B.F. Pinkerton, un buen amigo con el que he compartido algunas noches pendencieras, me llamó y me convenció de que lo más conveniente era que fuéramos a un sitio lleno del ruido de la gente para olvidarme del cante un rato y poder conversar y tomar unos tragos. El plan no tenía fisuras y durante unas horas funcionó de maravilla. En algún momento de la madrugada, sin embargo, al bajar mi vaso, alguien tomó aire y vi al cante mirándome a los ojos. Cuando sonó el primer estribillo, el cante me sonrió, y luego soltó una carcajada tal que se cayó de la silla. ¡Me estaba hablando a mí! Directamente a mí. Aquella copla, que parecía compuesta por todo un pueblo de gentes, resultaba tan íntima que no había forma de que no estuviera dirigida a mí, solo a mí. ¿Cómo se atrevía el cante a exponerme así? En público, mis más inconfesables miedos y deseos… Me llevó la ira; aunque lo intenté, tuve que esperar a que parara, no podía moverme porque el cante me estaba clavando en la cruz de mi vida, de LA vida y de mis recuerdos.
Cuando paró, extasiado, febril, me acerqué al que había entonado la copla y sin dejarle abrir la boca de nuevo le abrí una botella en la cabeza. Lo siguiente que recuerdo es estar en el calabozo. El cante estaba allí, conmigo, y con algunos otros, magullado, medio muerto y todavía majestuoso. No había pasado mucho rato cuando el cante cogió a uno de aquellos desgraciados por los hombros y trataron de entonar una tonadilla. Monté inmediatamente una trifulca y de no haberme detenido el carcelero, habría acabado con su vida. Posteriormente supe que aquel hombre era un famoso barbero de Sevilla. Tras los incidentes, de los que era tan culpable yo como el cante, fui condenado. En una celda con una litera de dos pisos habitábamos mi compañero, el cante y yo. La suerte quiso que mi compañero fuera mudo. Era conocido como Calaf y le habían arrancado la lengua en un ajuste de cuentas. Un mes más tarde, tras la muerte de Calaf en extrañas circunstancias, me aislaron. Solo tengo contacto con el guardia que me trae la comida una vez al día, y con el cante, que no me deja ni en la estrechez de estas paredes que apenas me permiten sentarme. Sigo cantando aquella nana que aprendí de mi abuela siempre que el cante me lo pide. Después de todo… y aún no sé decirle que no. Pero el otro día di con la solución. Cuando el guardia abrió la pequeña abertura de la puerta, me vio desmallado, sangrando de ambos oídos por heridas que me había causado yo mismo. ¡Funcionó! Ya no podía oír nada y durante algún tiempo el cante me abandonó.

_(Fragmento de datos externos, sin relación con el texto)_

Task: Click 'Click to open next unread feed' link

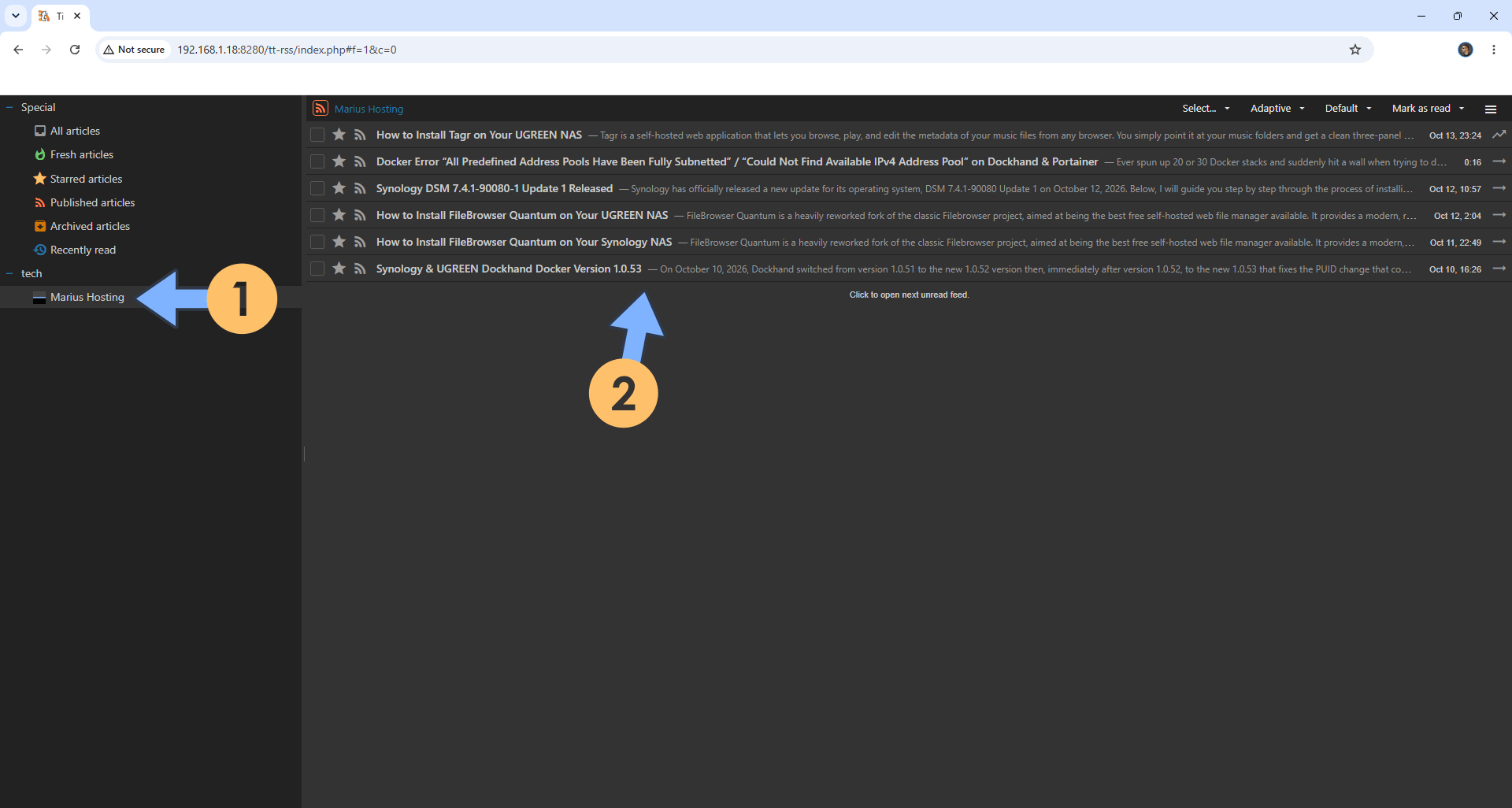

Había ganado, me había librado de él. Ya no me perseguía, ni tampoco me elevaba con sus atisbos de trascendencia…
Mi conducta mejoró y pasadas unas semanas me permitieron salir al patio. Aquella fue la obertura de mi requiem, pues al mirar al hacia arriba, en una de las ramas de un árbol, unos pajarillos piaban con el cante. Desde que me lastimara los oídos nada había entrado en ellos hasta que el cante comenzó a susurrarme, en mi idioma, lo que decían los ruiseñores. Y era tan bello, que por un instante encontré la paz.
Mediante señas, traté de explicar a los demás reclusos lo que me estaba sucediendo. No parecían entenderme y me desesperé, comencé a zarandearlos, a señalarles y a berrear los secretos que el cante silbaba dentro de mi. Fui tomado por loco y esa noche decidí acabar con mi vida, que parara el vals para siempre.
Ahora sé que los muertos no están en silencio. El cante no me quería ningún mal, no supe escuchar y no aprendí el mensaje a tiempo.
Porque la vida siempre comienza con un llanto, pero en la muerte resuenan para siempre canciones, y si estás atento, resucitarás en ellas hasta el fin de los tiempos.